■ **TEXT UNDER STUDY**
▬▬▬▬▬▬

Just after breakfast on August 8th, 1709, a 24 year old Priest, Bartolomeu de Gusmão from Brazil, demonstrated the first model balloon to King John V of Portugal.
It was Gusmao’s third attempt, as he had nearly set the palace alight 4 days before. He wore his best black cassock, as he had burned his two others experimenting.
On the patio of the House of India in Lisbon, before the King, loads of royalty, nobles and ladies of the Court and a few others, he set fire to the fuel within an earthenware container slung below the balloon.
It worked perfectly, it went up in the air, the flame went out, so it came down. The King was madly impressed, made him a Canon and granting the right of any and all flying ships to Gusmão from then on… and, for all those who dared to intervene or to copy his ideas, the penalty would be ‘death’.

▬▬▬▬▬▬

■ **TO DO**
[A] Answer these about the Gusmão balloon account:
(i) How old was Gusmão?
(ii) Why did he wear his best black cassock?
(iii) What did the King make him?
[B] Reproduce the stretch of the Gusmão balloon account from "It worked perfectly, it" through "would be ‘death’.".
Answer from the Gusmão balloon account alone.

■ **PROVIDED DATA**

▬▬▬▬▬▬

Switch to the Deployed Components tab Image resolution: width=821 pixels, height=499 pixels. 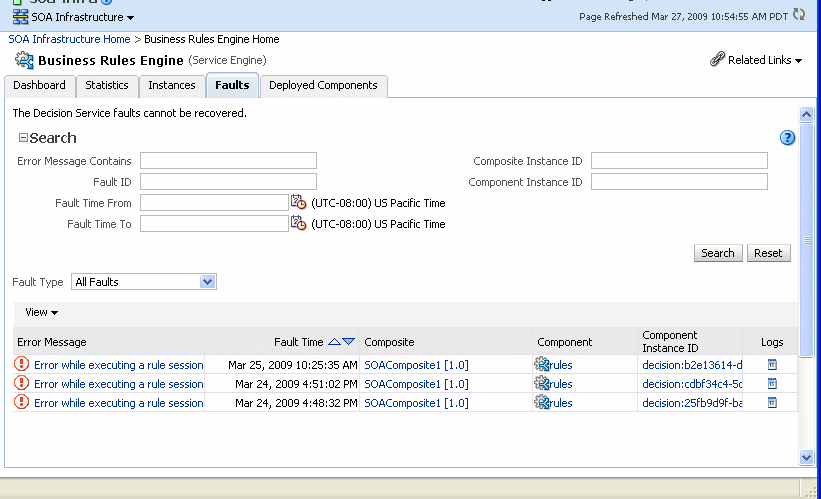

▬▬▬▬▬▬

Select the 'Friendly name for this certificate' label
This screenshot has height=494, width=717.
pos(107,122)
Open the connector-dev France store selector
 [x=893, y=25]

▬▬▬▬▬▬

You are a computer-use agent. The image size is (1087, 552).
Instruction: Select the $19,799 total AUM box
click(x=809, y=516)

▬▬▬▬▬▬

■ **RESULTS OF THE EXERCISE**
[A]
(i) 24 years old.
(ii) He had burned his two others experimenting.
(iii) A Canon.

[B]
It worked perfectly, it went up in the air, the flame went out, so it came down. The King was madly impressed, made him a Canon and granting the right of any and all flying ships to Gusmão from then on… and, for all those who dared to intervene or to copy his ideas, the penalty would be ‘death’.